Goal
Rewrite each of the entries below, changing every "width" to "breadth" and leaving everything else the same. Leave the pictures out.

=== Records for this exercise ===

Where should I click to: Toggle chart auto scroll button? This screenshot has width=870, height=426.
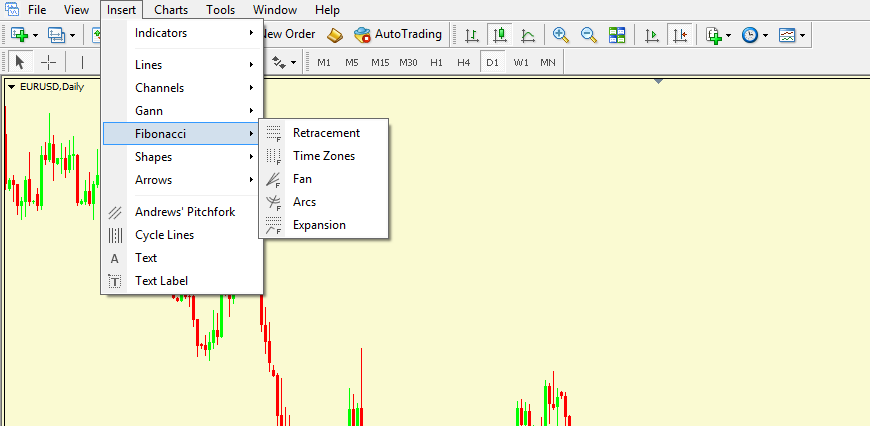tap(652, 34)
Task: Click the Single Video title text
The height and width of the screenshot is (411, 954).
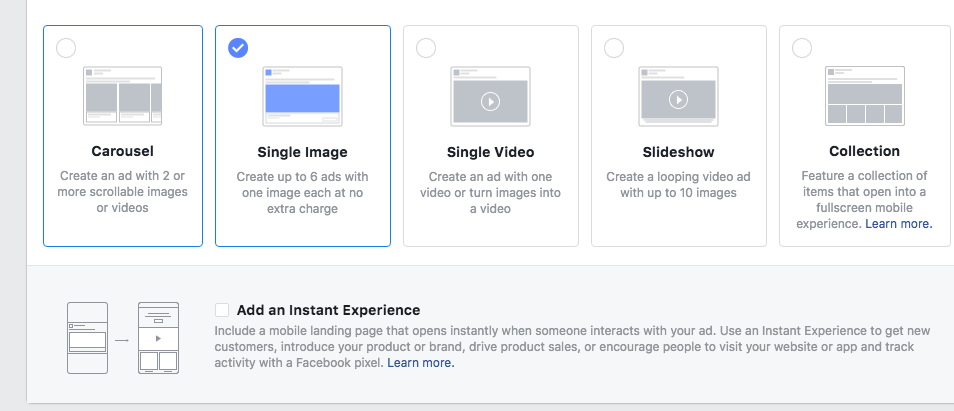Action: pyautogui.click(x=490, y=152)
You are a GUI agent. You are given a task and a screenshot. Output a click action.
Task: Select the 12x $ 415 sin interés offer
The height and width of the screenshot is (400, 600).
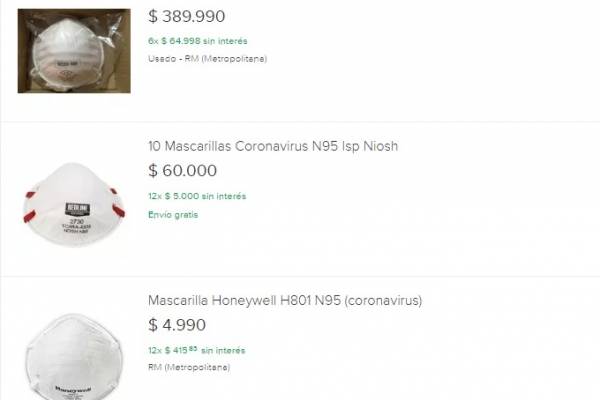[x=197, y=350]
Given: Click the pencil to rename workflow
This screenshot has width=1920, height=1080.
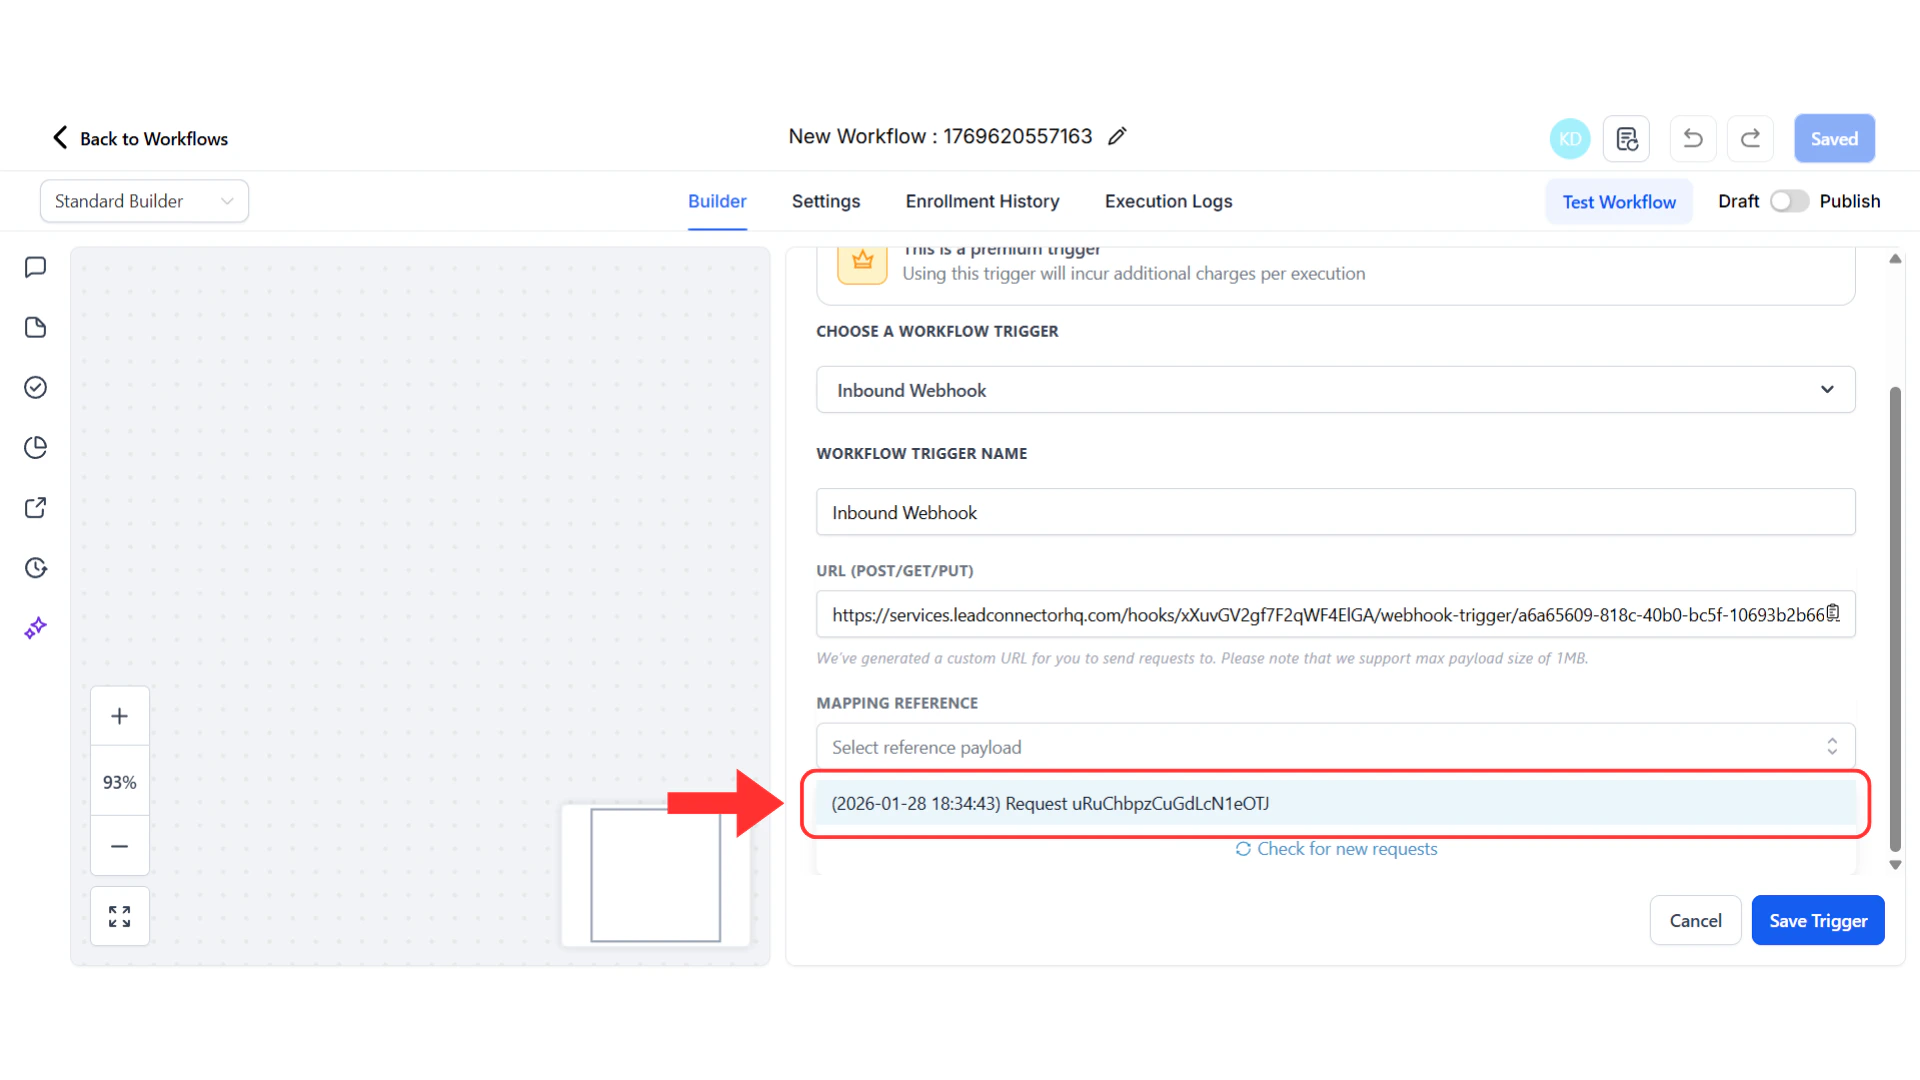Looking at the screenshot, I should coord(1117,136).
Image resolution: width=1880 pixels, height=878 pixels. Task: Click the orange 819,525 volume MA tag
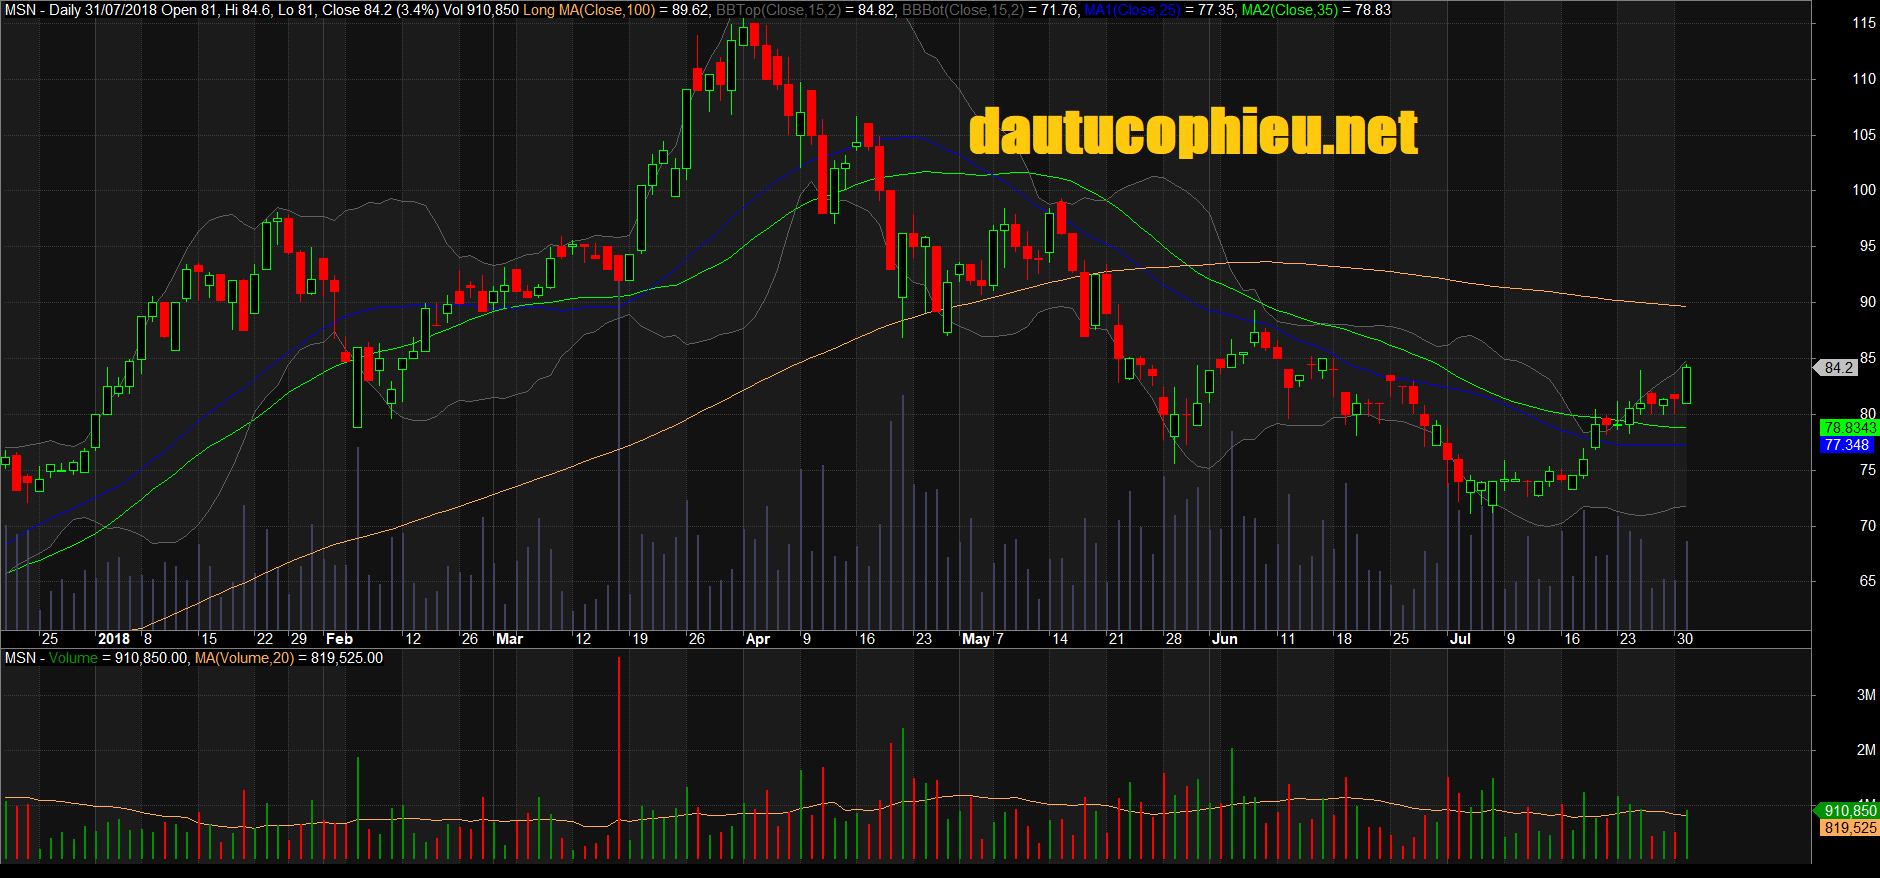[1849, 828]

===

Complete output
Where should I click to: Toggle chart auto scroll button? This screenshot has breadth=870, height=426.
tap(652, 34)
Task: Click the Single Video title text
The height and breadth of the screenshot is (411, 954).
Action: pyautogui.click(x=490, y=152)
You are a GUI agent. You are given a task and a screenshot. Output a click action.
Task: Select the 12x $ 415 sin interés offer
The height and breadth of the screenshot is (400, 600).
[x=197, y=350]
Given: Click the pencil to rename workflow
This screenshot has breadth=1920, height=1080.
Looking at the screenshot, I should coord(1117,136).
Image resolution: breadth=1880 pixels, height=878 pixels. Task: Click the orange 819,525 volume MA tag
[1849, 828]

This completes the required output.